» **What you are asked to do**
With pictures excluded, retype exactly every line from the one containing "Instruction: Toggle the" to the end of the records below.

Source data Block Start

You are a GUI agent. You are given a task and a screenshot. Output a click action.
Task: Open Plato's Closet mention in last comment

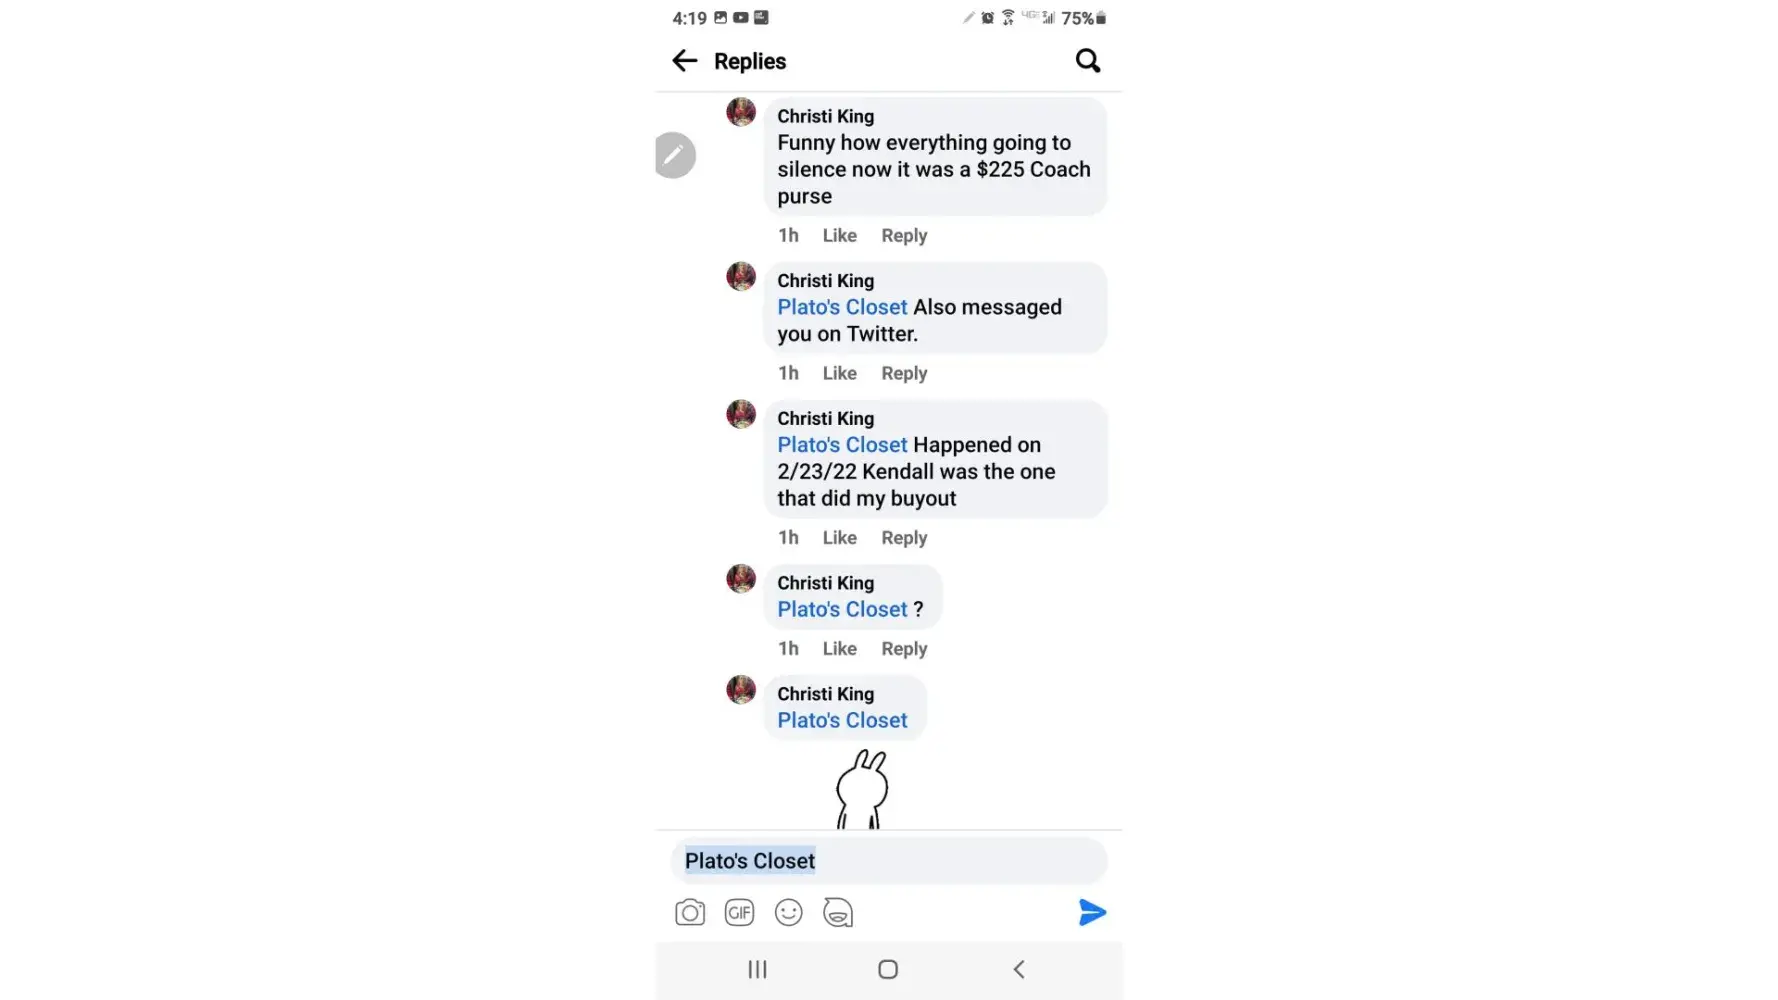[x=842, y=720]
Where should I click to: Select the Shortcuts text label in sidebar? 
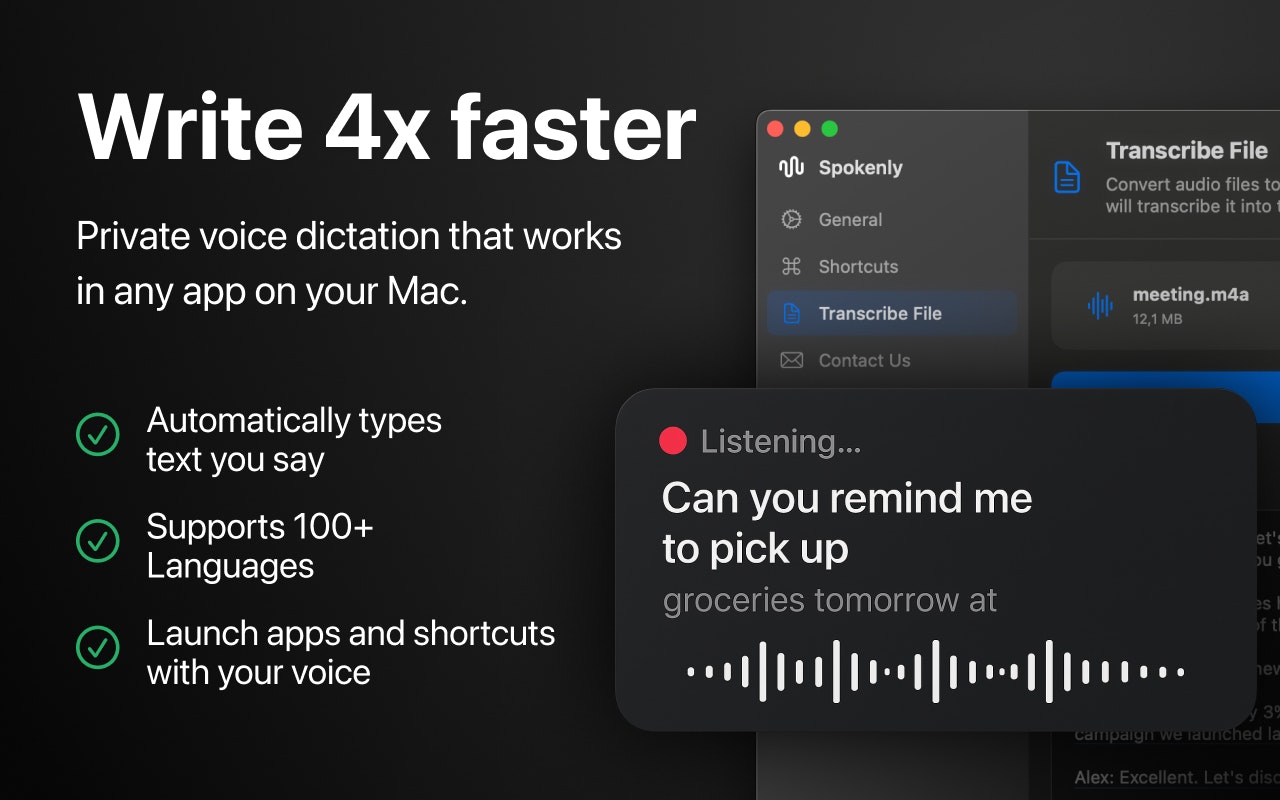[858, 267]
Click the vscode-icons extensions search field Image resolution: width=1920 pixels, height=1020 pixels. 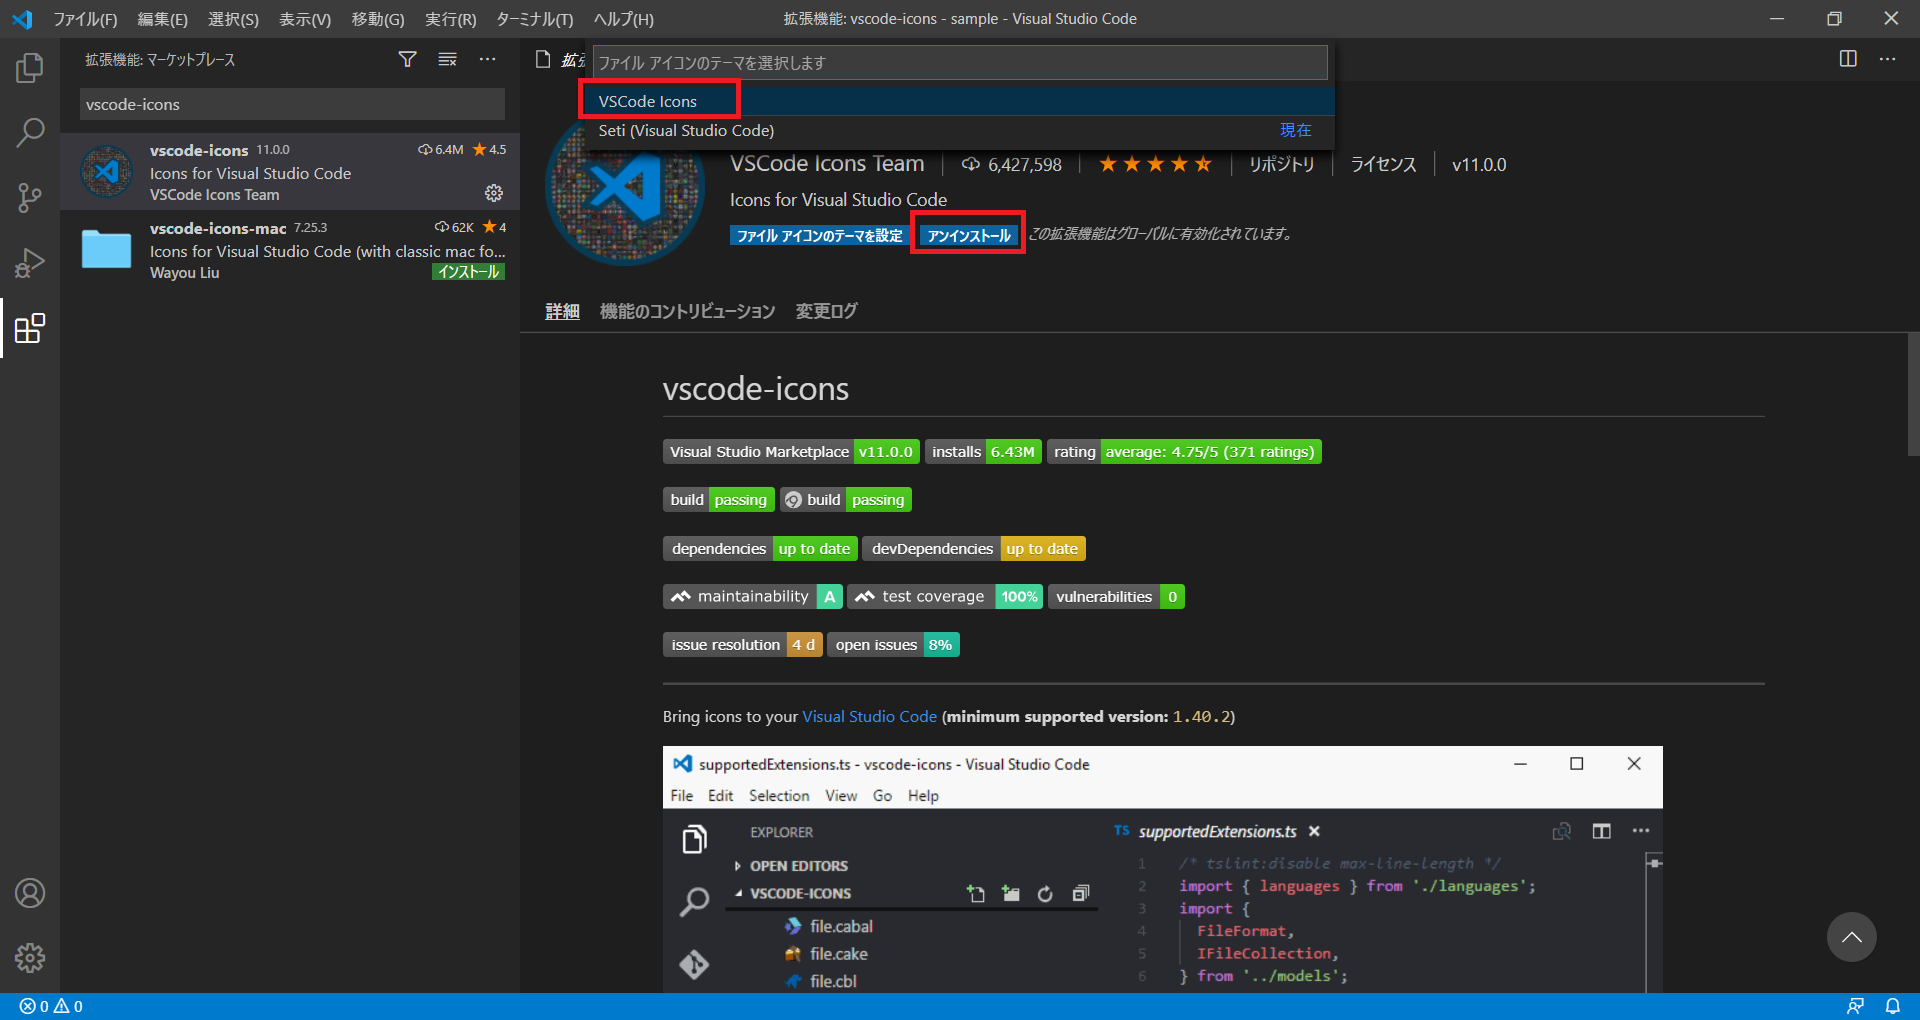click(x=292, y=104)
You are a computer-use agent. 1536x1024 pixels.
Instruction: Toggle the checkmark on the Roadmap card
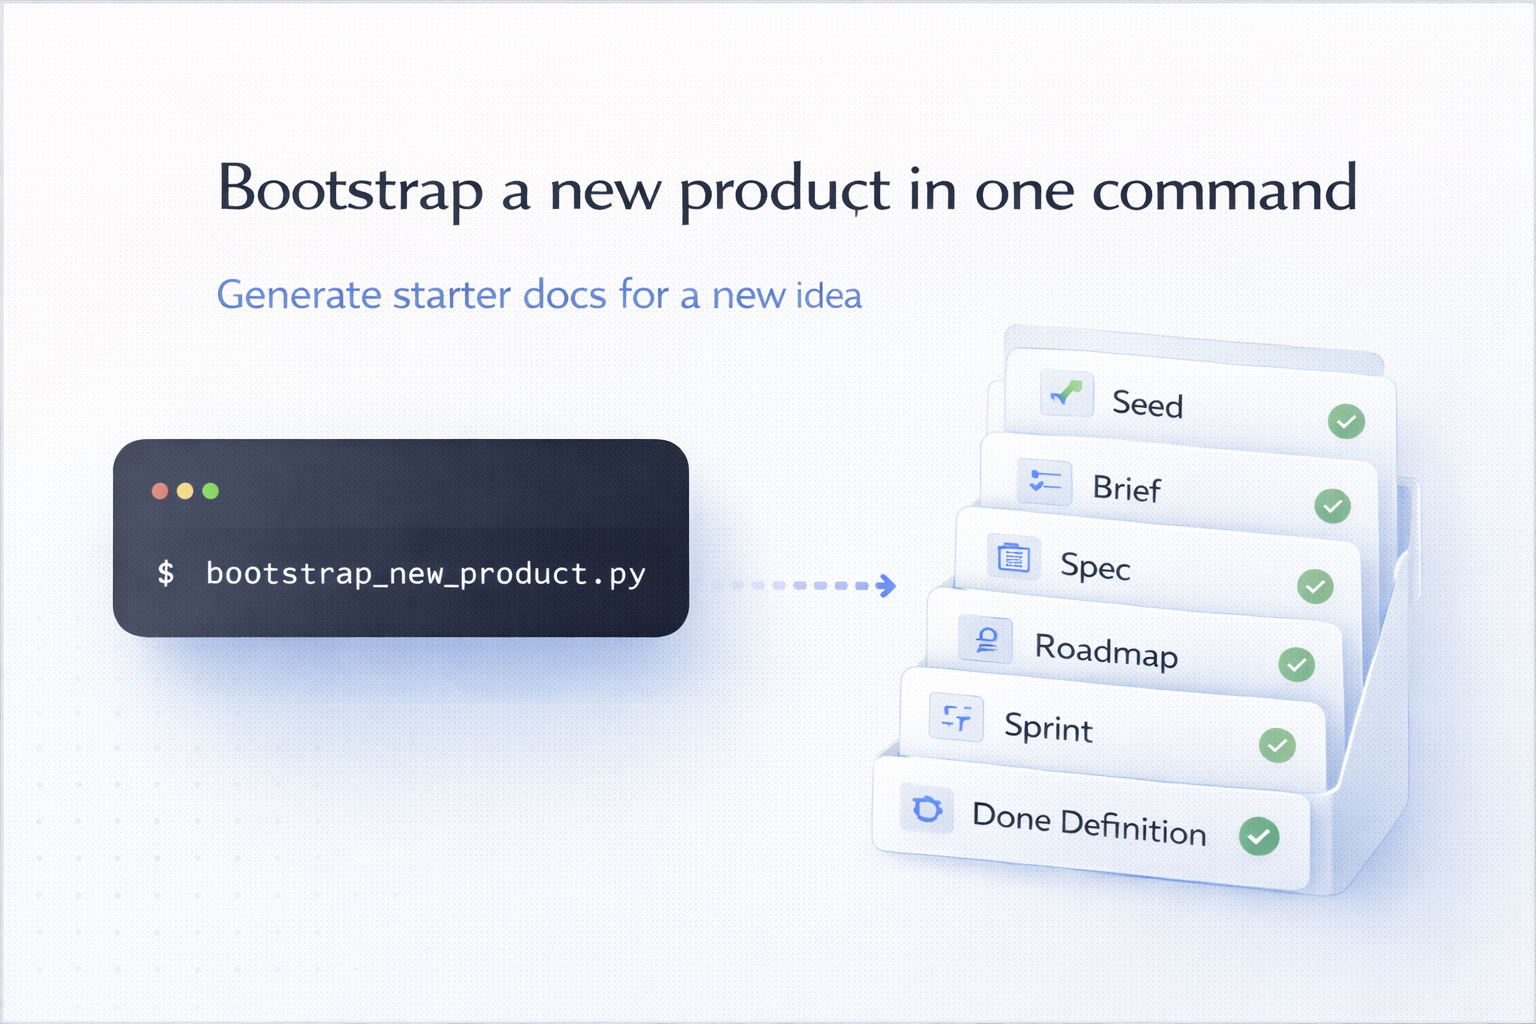click(1297, 663)
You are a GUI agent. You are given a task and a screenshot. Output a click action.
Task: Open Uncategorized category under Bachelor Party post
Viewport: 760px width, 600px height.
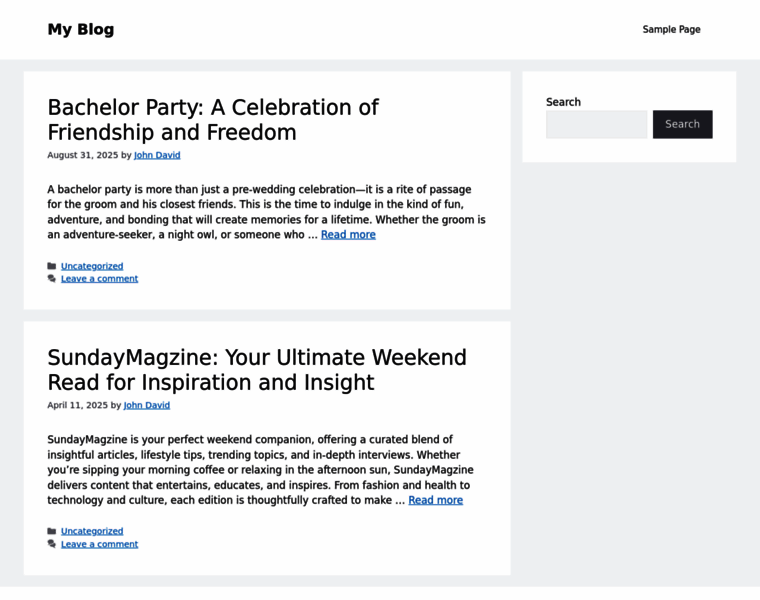[92, 266]
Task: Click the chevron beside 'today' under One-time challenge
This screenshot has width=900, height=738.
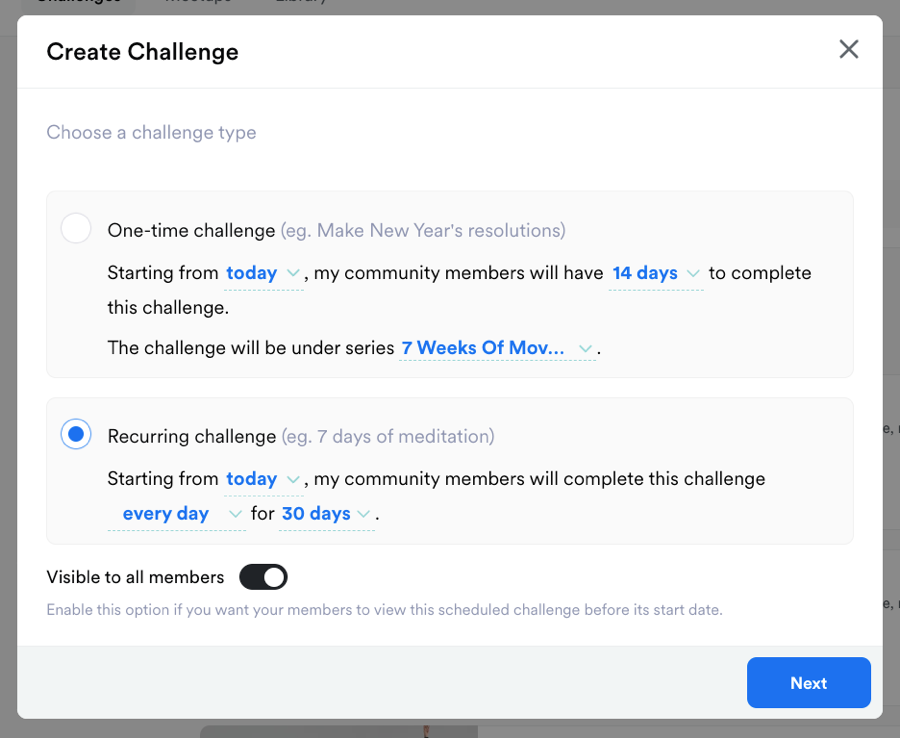Action: pos(293,273)
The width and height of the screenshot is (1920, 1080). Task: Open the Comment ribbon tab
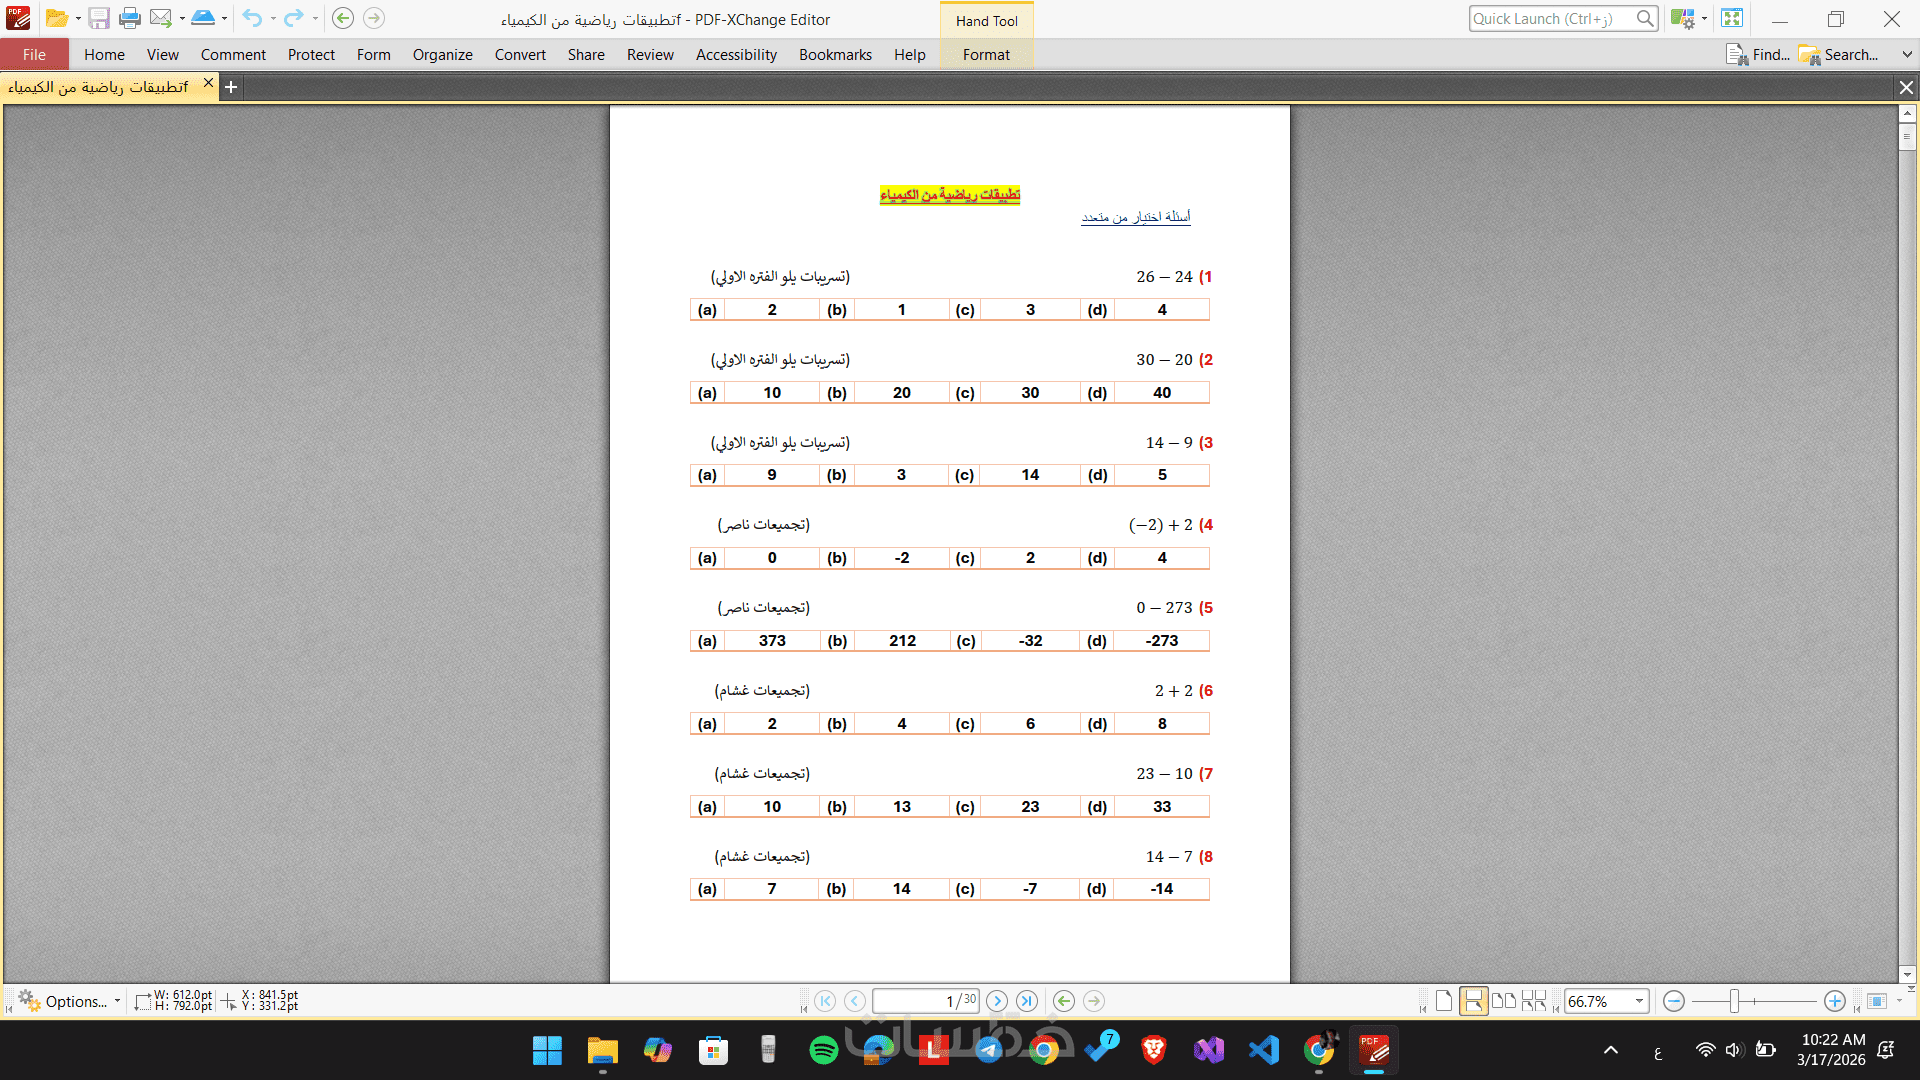(233, 55)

Source data Block End

» **Response area**
Instruction: Toggle the checkmark on the Roadmap card
click(1297, 663)
You are a GUI agent. You are given a task and a screenshot. Output a click action.
Task: Open Uncategorized category under Bachelor Party post
Viewport: 760px width, 600px height.
[92, 266]
Task: Click the chevron beside 'today' under One-time challenge
This screenshot has width=900, height=738.
Action: pos(293,273)
The width and height of the screenshot is (1920, 1080). Task: Open the Comment ribbon tab
(233, 55)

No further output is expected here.